With that said, I’m pretty certain they’d both have raised eyebrows and horrified expressions on their faces if they knew where I’m going later (“a college party at ahotel?”). Still, I can’t help but miss them and smile fondly when I ponder what they’re up to at the moment.

“Hey, Britannia!” a voice behind me calls and I suppress the urge to roll my eyes. It seems I’ve earned myself a nickname with some of the football team—and in this case, I mean American football (kinda like Rugby) and not, soccer (a la OG football)—since being on campus. Apparently, they’re all very much taken with my accent and thought it funny to give me a term of endearment to reflect that fact. I turn around to find Javi and a couple of his mates walking up to me.

“Javi, boys,” I say, “to what do I owe the pleasure of your company this fine afternoon?” Okay, I’ll admit, I’m playing around with them a little and may be exaggerating my accent for their amusement. It clearly works, given they’re currently giggling like schoolgirls.

“Man, it’s just like being in an epi of Downton Abbey,” Javi’s friend, Donte, comments.

“Dude, when have you watched Downton Abbey?” his other friend, Colin, snort-teases in return.

“Are you kidding, my mom loves that shit. She was absolutely obsessed with the actor who placed Thomas Barrow in the early seasons and cried when he left the show.”

Trying my best to hide my smile, I reply, “I hate to ruin the illusion, but you know the majority of Brits don’t actually talk like they’re queen of the manor, right?” Donte dramatically clutches his chest, with a horrified expression on his face.

“What? Don’t tell me shit like that,” he says.

“Yep, it’s the truth,” I continue, before leaning in to whisper dramatically. “We also don’t have afternoon tea with cucumber sandwiches and scones every single day at three p.m., nor do we travel in a horse-drawn carriage everywhere.”

“What? No! No, this is definitely ruining the illusion. You can’t do this to me. I love living vicariously through my mom’s all-things-British obsession.”

“Sorry, dude. It’s all buses, tubes, Maccy D’s at three, and, if you’re lucky, a kebab at midnight after a few pints.”

“Well . . . Daaaammnn. But, at least, tell me there’s a red phone booth and double decker bus on every corner. Don’t ruin everything for me.” Donte pleads and we all laugh.

“Yeah, okay. Whatever you want to believe, Donte,” I laugh, causing Colin and Javi to join in. Once I’ve recovered somewhat, I turn to Javi, “So, you wanted something?”

“Oh yeah,” he says, “just checking that you’re still coming tonight.”

“To Hogan’s party?” I doublecheck and get a nod in return. “Sure, wouldn’t miss it.”
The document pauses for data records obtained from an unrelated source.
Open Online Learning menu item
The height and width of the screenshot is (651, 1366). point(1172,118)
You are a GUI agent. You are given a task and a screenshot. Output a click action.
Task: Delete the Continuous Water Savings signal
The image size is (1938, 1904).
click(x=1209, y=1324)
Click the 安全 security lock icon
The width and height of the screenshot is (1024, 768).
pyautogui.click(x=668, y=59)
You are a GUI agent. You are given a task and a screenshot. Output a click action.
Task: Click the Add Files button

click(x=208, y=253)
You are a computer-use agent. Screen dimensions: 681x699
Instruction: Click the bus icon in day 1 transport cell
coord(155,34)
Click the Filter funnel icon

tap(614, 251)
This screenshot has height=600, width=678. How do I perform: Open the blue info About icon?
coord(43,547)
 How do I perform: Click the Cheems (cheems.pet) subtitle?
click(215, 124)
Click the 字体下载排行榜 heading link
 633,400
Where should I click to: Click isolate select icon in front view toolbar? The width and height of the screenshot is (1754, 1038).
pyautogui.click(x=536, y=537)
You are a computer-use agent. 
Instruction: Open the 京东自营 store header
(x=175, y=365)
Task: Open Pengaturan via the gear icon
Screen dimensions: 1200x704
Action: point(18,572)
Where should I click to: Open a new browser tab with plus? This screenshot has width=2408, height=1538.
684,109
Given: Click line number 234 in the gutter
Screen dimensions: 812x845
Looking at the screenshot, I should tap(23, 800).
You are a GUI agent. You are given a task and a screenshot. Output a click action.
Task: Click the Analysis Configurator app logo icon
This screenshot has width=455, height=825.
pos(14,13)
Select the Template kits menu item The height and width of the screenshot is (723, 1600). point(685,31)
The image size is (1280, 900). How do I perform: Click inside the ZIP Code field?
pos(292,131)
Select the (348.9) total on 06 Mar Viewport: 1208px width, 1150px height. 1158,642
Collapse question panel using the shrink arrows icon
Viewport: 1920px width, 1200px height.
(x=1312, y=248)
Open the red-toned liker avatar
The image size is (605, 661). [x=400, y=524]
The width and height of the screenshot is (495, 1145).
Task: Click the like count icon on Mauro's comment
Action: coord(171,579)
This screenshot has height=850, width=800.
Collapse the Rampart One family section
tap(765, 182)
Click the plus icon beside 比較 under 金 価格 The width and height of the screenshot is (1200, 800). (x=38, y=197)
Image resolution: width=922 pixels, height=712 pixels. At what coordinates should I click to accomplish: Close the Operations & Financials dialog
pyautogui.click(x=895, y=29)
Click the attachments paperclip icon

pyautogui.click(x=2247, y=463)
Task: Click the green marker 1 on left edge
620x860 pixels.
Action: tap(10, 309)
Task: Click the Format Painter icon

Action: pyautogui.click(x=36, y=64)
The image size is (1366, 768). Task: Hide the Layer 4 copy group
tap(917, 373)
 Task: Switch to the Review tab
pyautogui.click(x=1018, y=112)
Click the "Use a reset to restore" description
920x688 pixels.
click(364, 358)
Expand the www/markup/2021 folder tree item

Javi clutches his neck, almost in a nervous gesture, before responding. “Is, er, is Jamie going too?”

And now we get to the crux of the matter. Javi has been harbouring a crush on Jamie for weeks now and, truth be told, I have a feeling Jamie feels the same way. I know they’ve hooked up a couple of times, but she insists it’s just a “friends with benefits” type of thing. I have a feeling, however, the pair of them wish it was more, but neither have the guts to make the first move. It’s really kind of cute to see them cast the odd wistful, longing glance in each other’s direction. Very reminiscent of a classic British period drama.

“Last I checked she was,” I tell him.

“Hey, we should all go together,” Colin suggests. “You know, hire a limo, arrive in style. You lov-er-ley”—he says, in what can only be described as a piss-poor attempt of my accent— “ladies on our arms. We’d make an entrance.”

“Which is all good and well,” I reply, “except for the fact that Steph will already be there with the birthday boy himself, and me, Jamie and Allie have all agreed to be each other’s dates tonight. So, bad luck boys.”

“Gah, Britannia, you’re killing me here. What’s a guy gotta do to get a date with a British Princess?” Donte groans.

“Well, for starters, you’ve gotta find one first. Because I hate to break it to you, that ain’t me! See ya later, boys!”

With that, I bid them farewell, and continue my journey to my next class. Even with the Britannia references, I can’t say I’m all too bothered about my new circle of friends, and friends-of-friends, being enamoured with everything from my country. Beats being ignored, that’s for sure.